What is needed = Write each entry out again exactly as it was given.

Extracted records =
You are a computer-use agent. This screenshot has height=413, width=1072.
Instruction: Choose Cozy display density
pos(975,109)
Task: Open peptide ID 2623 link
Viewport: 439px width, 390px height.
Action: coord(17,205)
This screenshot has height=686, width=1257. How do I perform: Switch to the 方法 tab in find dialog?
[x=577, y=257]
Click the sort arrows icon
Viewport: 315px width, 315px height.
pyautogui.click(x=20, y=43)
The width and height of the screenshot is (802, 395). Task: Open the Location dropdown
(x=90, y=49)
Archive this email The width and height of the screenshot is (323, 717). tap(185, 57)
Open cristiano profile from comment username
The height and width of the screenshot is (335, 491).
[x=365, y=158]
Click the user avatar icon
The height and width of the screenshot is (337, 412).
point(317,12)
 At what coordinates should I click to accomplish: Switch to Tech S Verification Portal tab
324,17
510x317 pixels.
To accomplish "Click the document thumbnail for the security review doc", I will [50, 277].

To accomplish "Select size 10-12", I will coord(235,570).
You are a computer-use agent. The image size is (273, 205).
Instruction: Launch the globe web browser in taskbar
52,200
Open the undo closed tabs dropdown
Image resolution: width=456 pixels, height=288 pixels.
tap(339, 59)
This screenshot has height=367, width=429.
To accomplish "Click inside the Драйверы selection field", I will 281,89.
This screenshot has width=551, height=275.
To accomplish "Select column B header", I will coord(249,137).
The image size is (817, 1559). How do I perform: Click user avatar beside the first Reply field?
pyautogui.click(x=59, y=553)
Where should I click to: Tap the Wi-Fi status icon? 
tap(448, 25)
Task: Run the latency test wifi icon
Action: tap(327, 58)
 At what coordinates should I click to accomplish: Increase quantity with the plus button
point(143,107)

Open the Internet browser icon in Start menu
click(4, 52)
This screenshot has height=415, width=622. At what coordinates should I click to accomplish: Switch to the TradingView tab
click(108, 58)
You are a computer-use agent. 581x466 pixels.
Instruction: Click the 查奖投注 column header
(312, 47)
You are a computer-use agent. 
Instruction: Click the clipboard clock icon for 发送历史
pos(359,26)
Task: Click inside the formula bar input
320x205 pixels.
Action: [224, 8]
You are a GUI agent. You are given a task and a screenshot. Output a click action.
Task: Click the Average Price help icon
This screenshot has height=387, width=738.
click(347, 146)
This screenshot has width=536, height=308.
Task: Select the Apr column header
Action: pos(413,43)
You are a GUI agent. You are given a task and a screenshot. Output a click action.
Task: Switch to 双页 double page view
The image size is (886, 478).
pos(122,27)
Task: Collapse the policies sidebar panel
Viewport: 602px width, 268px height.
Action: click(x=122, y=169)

Written solution =
You are a computer-use agent. This screenshot has height=413, width=1072.
Instruction: Choose Cozy display density
pos(975,109)
Task: Open peptide ID 2623 link
Viewport: 439px width, 390px height.
Action: coord(17,205)
This screenshot has height=686, width=1257. How do I perform: Switch to the 方法 tab in find dialog?
[x=577, y=257]
Click the sort arrows icon
Viewport: 315px width, 315px height.
pyautogui.click(x=20, y=43)
The width and height of the screenshot is (802, 395). Task: Open the Location dropdown
(x=90, y=49)
Archive this email The width and height of the screenshot is (323, 717). tap(185, 57)
Open cristiano profile from comment username
The height and width of the screenshot is (335, 491).
[x=365, y=158]
Click the user avatar icon
The height and width of the screenshot is (337, 412).
point(317,12)
 At what coordinates should I click to accomplish: Switch to Tech S Verification Portal tab
324,17
510x317 pixels.
To accomplish "Click the document thumbnail for the security review doc", I will [50, 277].

To accomplish "Select size 10-12", I will coord(235,570).
You are a computer-use agent. The image size is (273, 205).
Instruction: Launch the globe web browser in taskbar
52,200
Open the undo closed tabs dropdown
Image resolution: width=456 pixels, height=288 pixels.
tap(339, 59)
This screenshot has height=367, width=429.
To accomplish "Click inside the Драйверы selection field", I will 281,89.
This screenshot has width=551, height=275.
To accomplish "Select column B header", I will coord(249,137).
The image size is (817, 1559). How do I perform: Click user avatar beside the first Reply field?
pyautogui.click(x=59, y=553)
Where should I click to: Tap the Wi-Fi status icon? 
tap(448, 25)
Task: Run the latency test wifi icon
Action: tap(327, 58)
 At what coordinates should I click to accomplish: Increase quantity with the plus button
point(143,107)

Open the Internet browser icon in Start menu
click(4, 52)
This screenshot has height=415, width=622. At what coordinates should I click to accomplish: Switch to the TradingView tab
click(108, 58)
You are a computer-use agent. 581x466 pixels.
Instruction: Click the 查奖投注 column header
(312, 47)
You are a computer-use agent. 
Instruction: Click the clipboard clock icon for 发送历史
pos(359,26)
Task: Click inside the formula bar input
320x205 pixels.
Action: [224, 8]
You are a GUI agent. You are given a task and a screenshot. Output a click action.
Task: Click the Average Price help icon
This screenshot has height=387, width=738.
click(347, 146)
This screenshot has width=536, height=308.
Task: Select the Apr column header
Action: pos(413,43)
You are a GUI agent. You are given a task and a screenshot. Output a click action.
Task: Switch to 双页 double page view
The image size is (886, 478).
pos(122,27)
Task: Collapse the policies sidebar panel
Viewport: 602px width, 268px height.
Action: click(x=122, y=169)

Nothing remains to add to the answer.